Data from October 2025 reveals that approximately 38 issuers remain suspended by the IDX due to non-compliance with the existing free float provisions. The escalation of this regulation is anticipated to compel companies to optimize their share ownership structures, ensuring they continue to meet listing eligibility criteria.
Martha Christina, Head of Investment Information at Mirae Asset Sekuritas, believes this policy holds significant potential for attracting a greater influx of global investors into the Indonesian stock market. She highlighted that Indonesia currently has a substantial number of companies with a free float below 10%, a figure considerably higher compared to regional counterparts such as Vietnam and Thailand.
According to Bloomberg data, out of 909 issuers on the IDX, 130 companies have a free float of less than 10%. In contrast, Vietnam only records 5.10% and Thailand a mere 1.28% of companies with such a low public float.
“Overall, this impact will be very positive. It signifies that more investors will be drawn to our capital markets,” Martha stated during the Mirae Asset Sekuritas Morning Meeting on Monday, November 17, 2025.

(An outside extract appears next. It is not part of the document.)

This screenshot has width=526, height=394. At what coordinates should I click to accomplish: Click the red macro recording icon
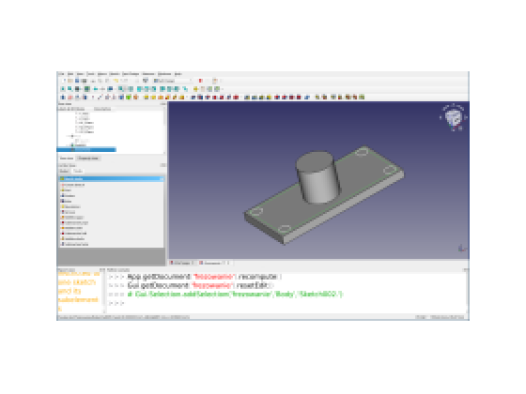point(200,81)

She further elaborated that an increase in free float will also enhance the prospects of Indonesian stocks being included in prestigious global indices like MSCI, which regards free float as a crucial indicator. “So, by aiming for 10%, we are essentially paving the way for our Exchange to have more of its issuers noticed by the global market,” she added.
Nonetheless, Martha cautioned that implementing the new rule will not be straightforward for all companies. Issuers with low liquidity are projected to encounter greater challenges in attracting new investors. She even suggested that some issuers might consider delisting from the exchange if the continuous increase in free float proves unsustainable for their operations.
“But if the target reaches 25%, issuers will inevitably have to consider their options… perhaps even concluding that delisting would be simpler,” Martha remarked.
Capital market observer Reydi Octa shared an additional perspective, noting that the enhanced free float policy could also restrict the maneuverability of “gorengan stocks” (a term referring to manipulated or pump-and-dump stocks). “The increase in free float can limit the manipulation of such stocks because their prices become much harder to control,” he explained.
Summary
The Financial Services Authority (OJK) is developing a policy to gradually increase the proportion of free float shares on the Indonesia Stock Exchange (IDX), with a target of reaching 25%. In the near future, the minimum free float requirement will be raised from 7.5% to 10%, becoming a primary focus for the OJK in 2026.
This policy is expected to attract more global investors to the Indonesian capital market and increase the potential for Indonesian stocks to be included in prestigious global indices such as MSCI. However, some companies with low liquidity may face challenges in adjusting and may even consider delisting. Increasing the free float also has the potential to limit the manipulation of “penny stock” share prices.